> [Instruções da tarefa]
Por favor, responda: segundo o texto sobre o fungo que afeta as abelhas, há quanto tempo esse fungo está presente no Brasil?

> [Texto]
- - -
Érica ressalta que este fungo unicelular vem sendo apontado como um dos responsáveis por declínio de populações de abelhas e colapsos no Hemisfério Norte. Pesquisas conduzidas pelo Instituto Biológico, juntamente com outras instituições brasileiras, já demonstraram, porém, que a sua ocorrência não é recente no país, estando amplamente presente no Brasil há pelo menos três décadas.
“Portanto, ele não é uma nova ameaça, diferentemente do que vem sendo preconizado para sua presença em clima temperado e em abelhas melíferas europeias. Nosso grupo de pesquisa demonstrou ainda que em colônias bem manejadas esse fungo não causa colapsos”, explica Érica ao se referir aos trabalhos sequencialmente produzidos pelo LASA relacionados a este microorganismo.
O “bem manejadas” significa que se as colônias tiverem boa alimentação ao longo de todo o ano, troca de quadros velhos por cera alveolada, por exemplo, além de todos os cuidados preconizados para as boas práticas apícolas, estarão aptas a lidarem de forma mais efetiva frente aos diversos estressores biológicos ou não presentes. Com isso, elas terão o sistema imunológico mais forte para conseguir vencer esse e outros fungos que elas têm contato.
“Ocorre que em grandes áreas em que são exploradas uma única cultura, as abelhas vivem em determinadas épocas do ano em um grande deserto de recurso alimentar, não tendo alimentos disponíveis, sem falar em abrigos naturais destruídos. Por isso, é muito importante pensarmos em formas de proteger esses organismos que trazem, inclusive, melhores produtividades para essas culturas, com seu serviço ecossistêmico”, explica a pesquisadora do IB.
- - -
> [Dados fornecidos]
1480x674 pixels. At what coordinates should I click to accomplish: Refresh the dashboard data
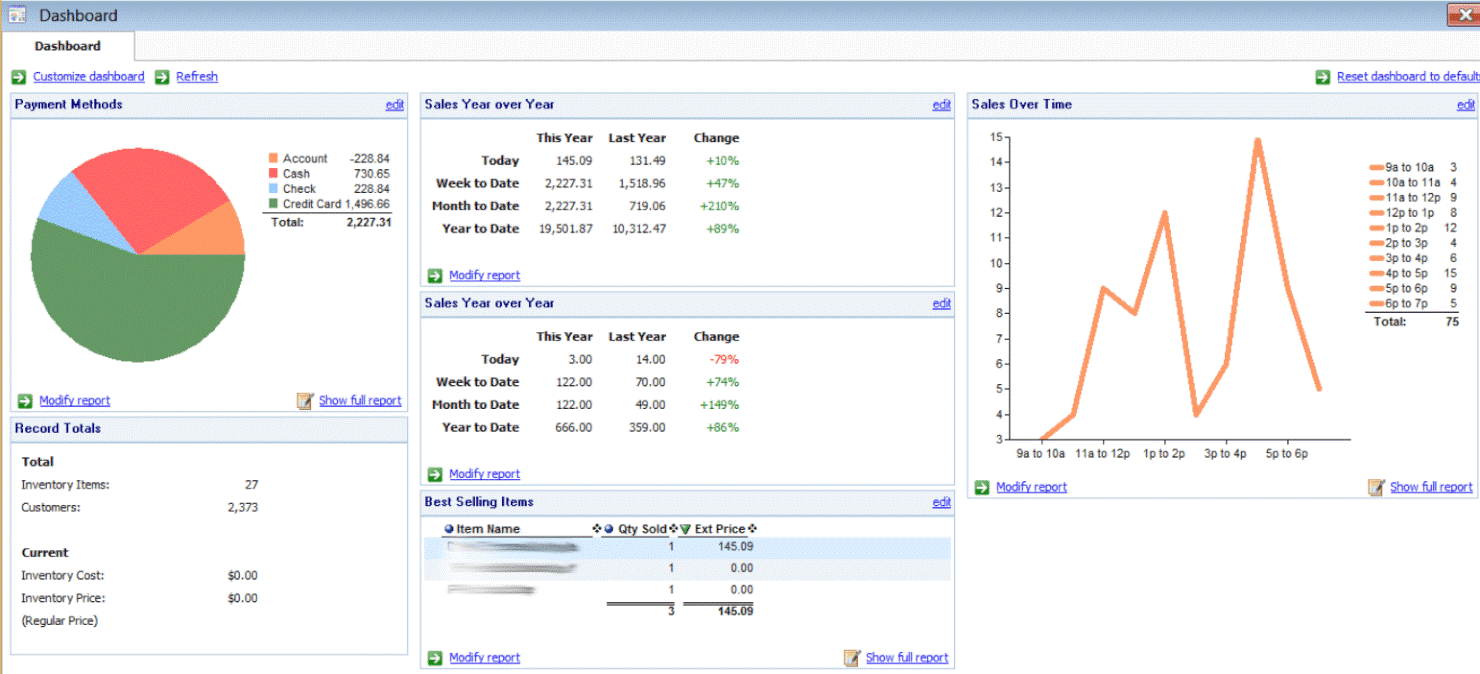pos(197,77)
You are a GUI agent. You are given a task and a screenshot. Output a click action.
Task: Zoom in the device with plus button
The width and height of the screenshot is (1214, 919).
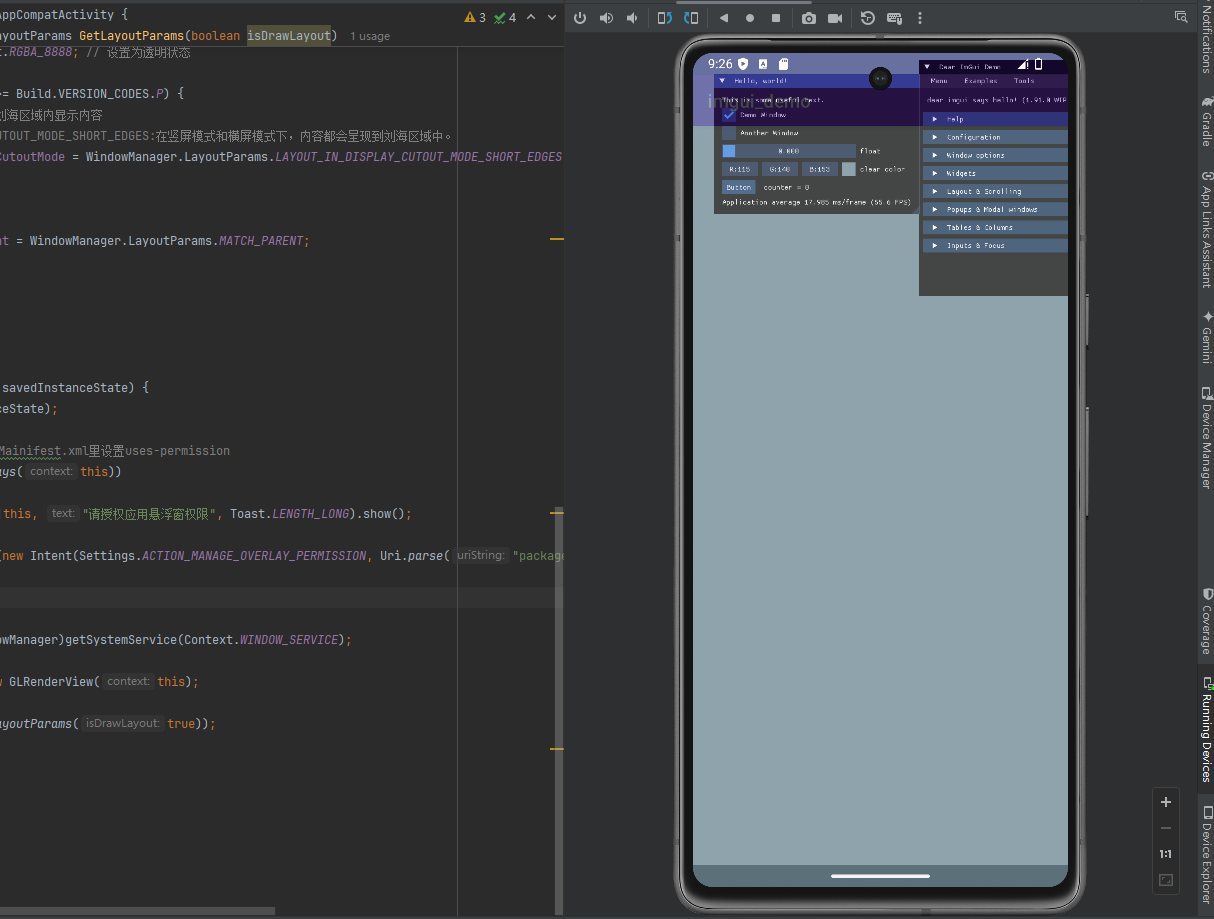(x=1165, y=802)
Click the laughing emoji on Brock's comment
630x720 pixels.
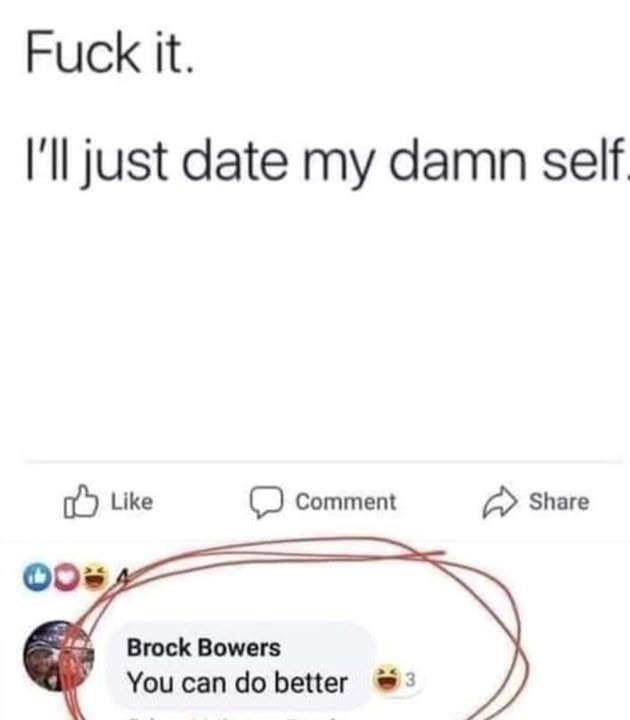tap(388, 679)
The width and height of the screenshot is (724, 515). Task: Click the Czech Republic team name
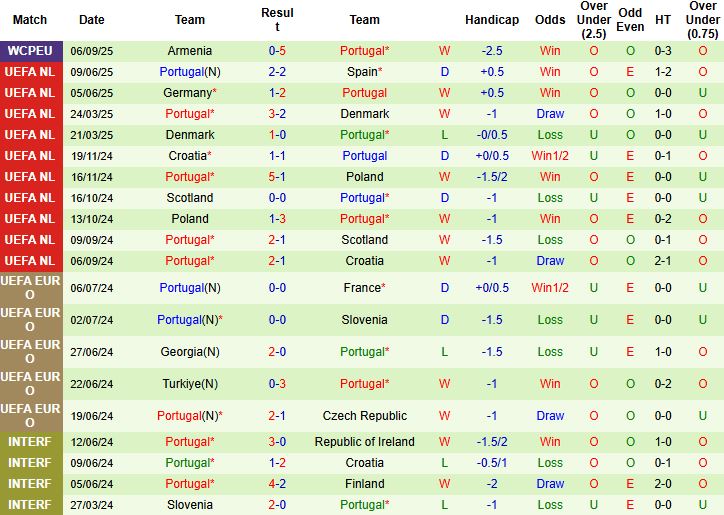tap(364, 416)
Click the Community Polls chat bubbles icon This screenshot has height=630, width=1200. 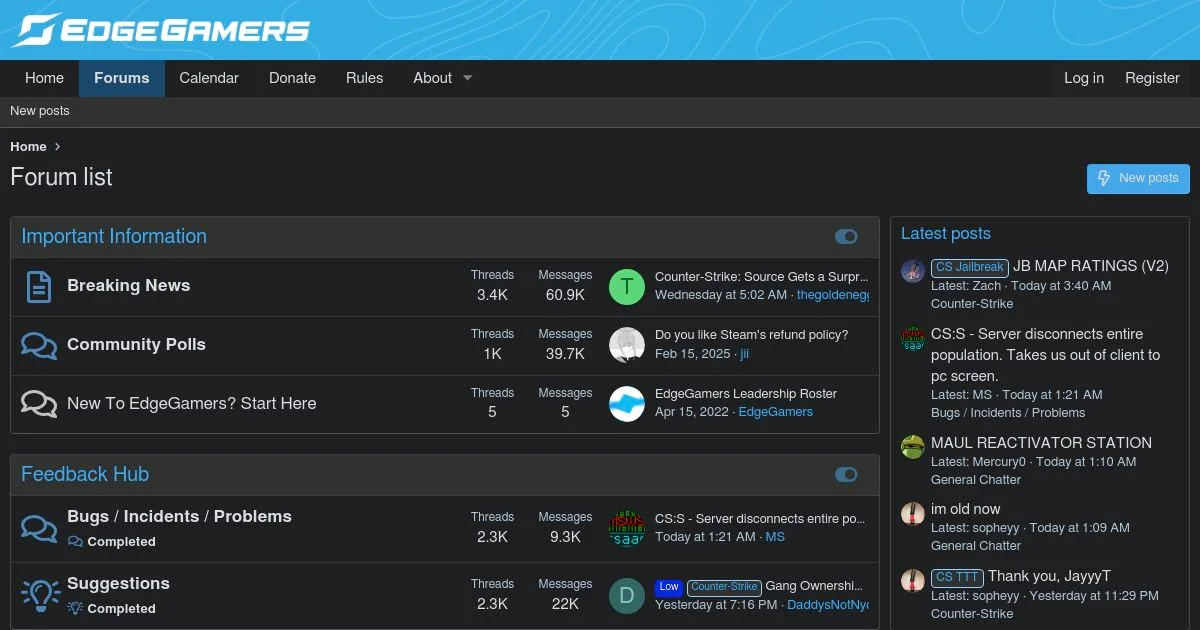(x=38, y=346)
- - -
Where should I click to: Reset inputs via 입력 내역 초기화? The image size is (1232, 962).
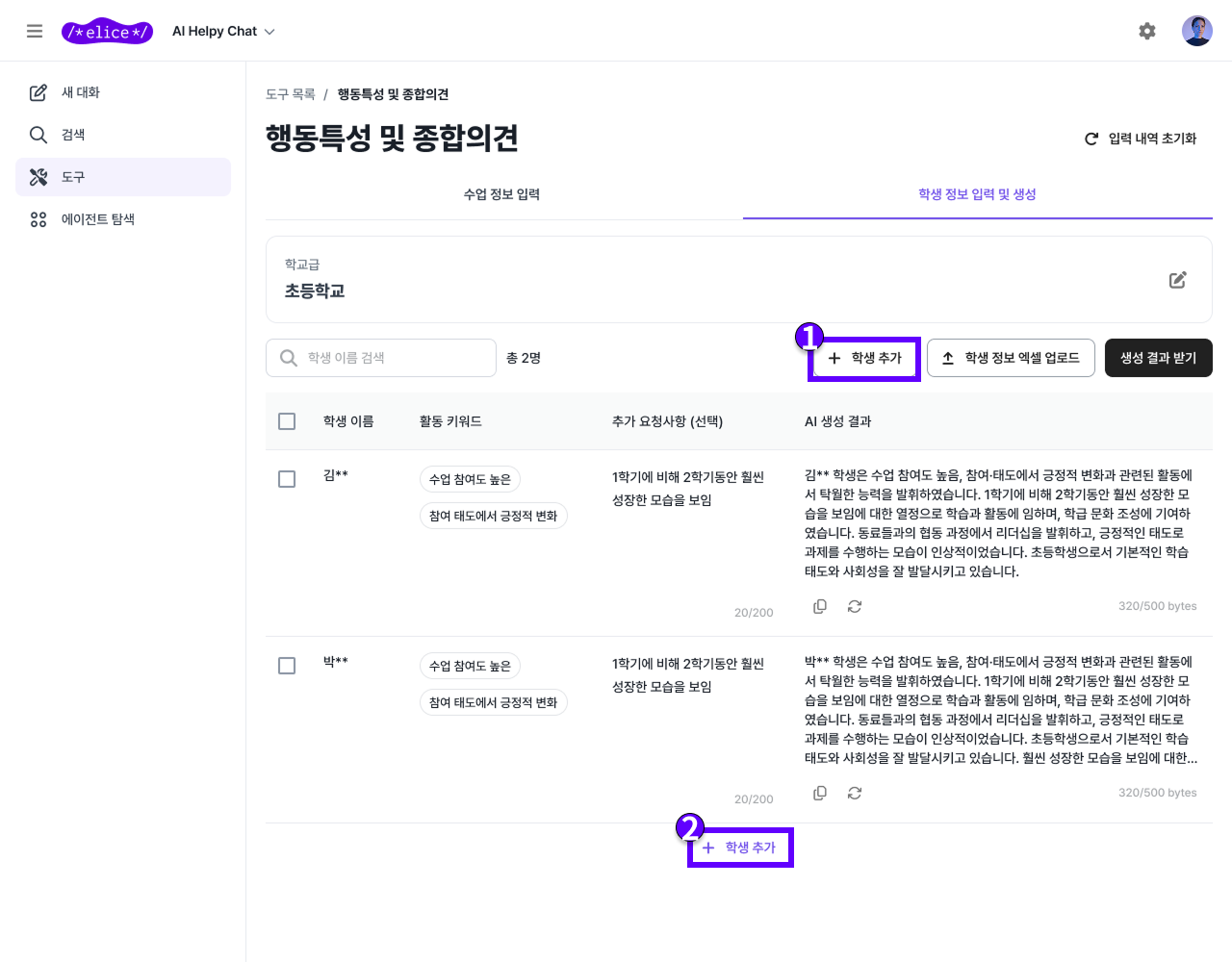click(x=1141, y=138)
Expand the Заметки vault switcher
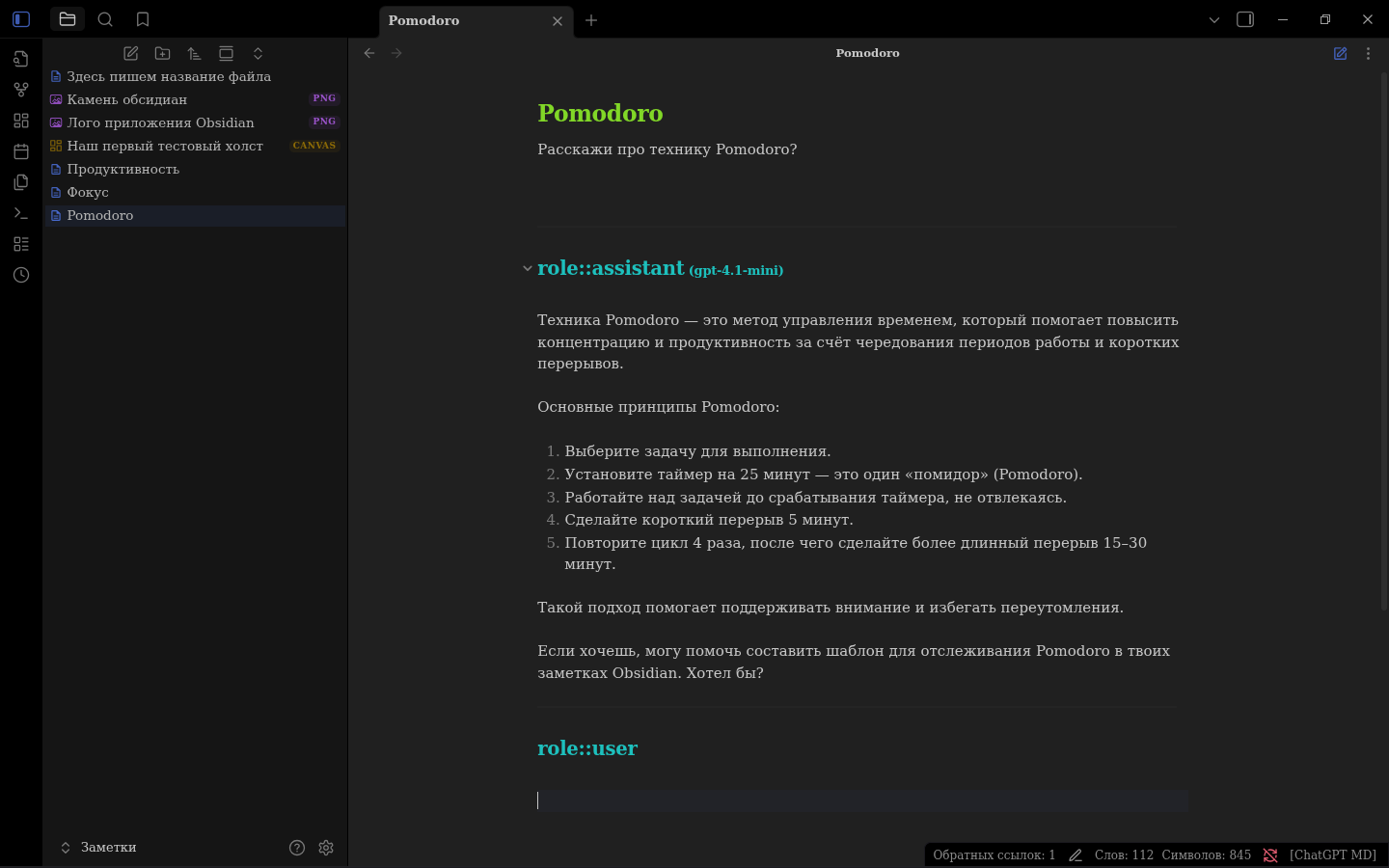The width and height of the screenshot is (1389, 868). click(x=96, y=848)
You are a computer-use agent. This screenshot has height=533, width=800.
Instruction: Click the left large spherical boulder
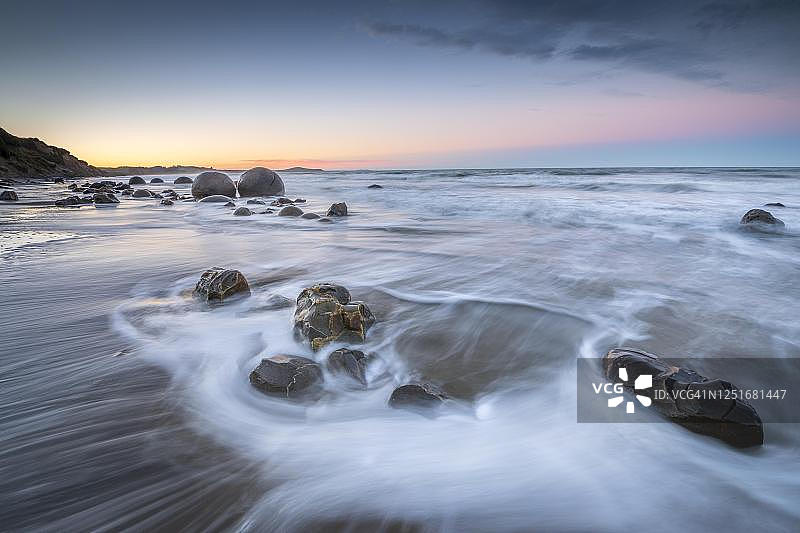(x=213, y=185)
- - -
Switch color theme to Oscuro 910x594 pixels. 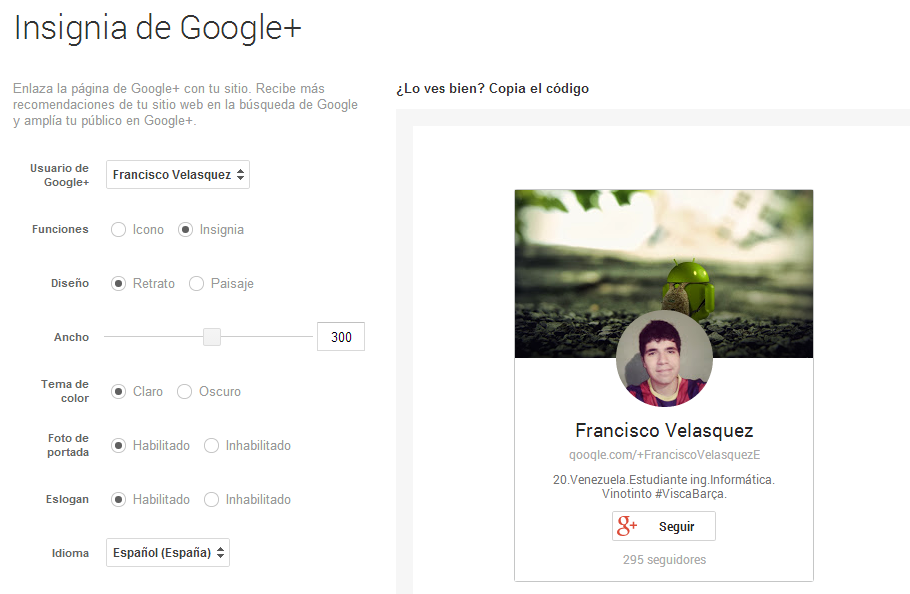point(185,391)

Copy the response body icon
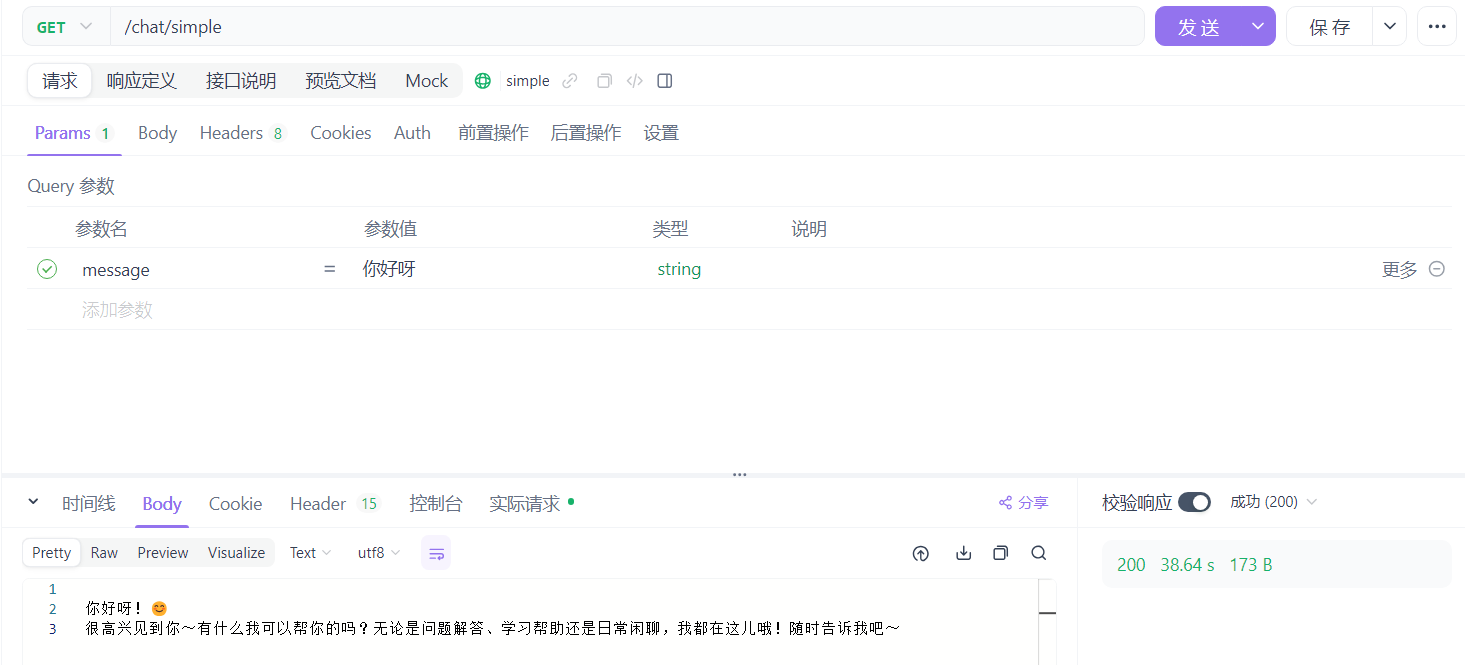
- - -
> [Sua resposta]
Há pelo menos três décadas.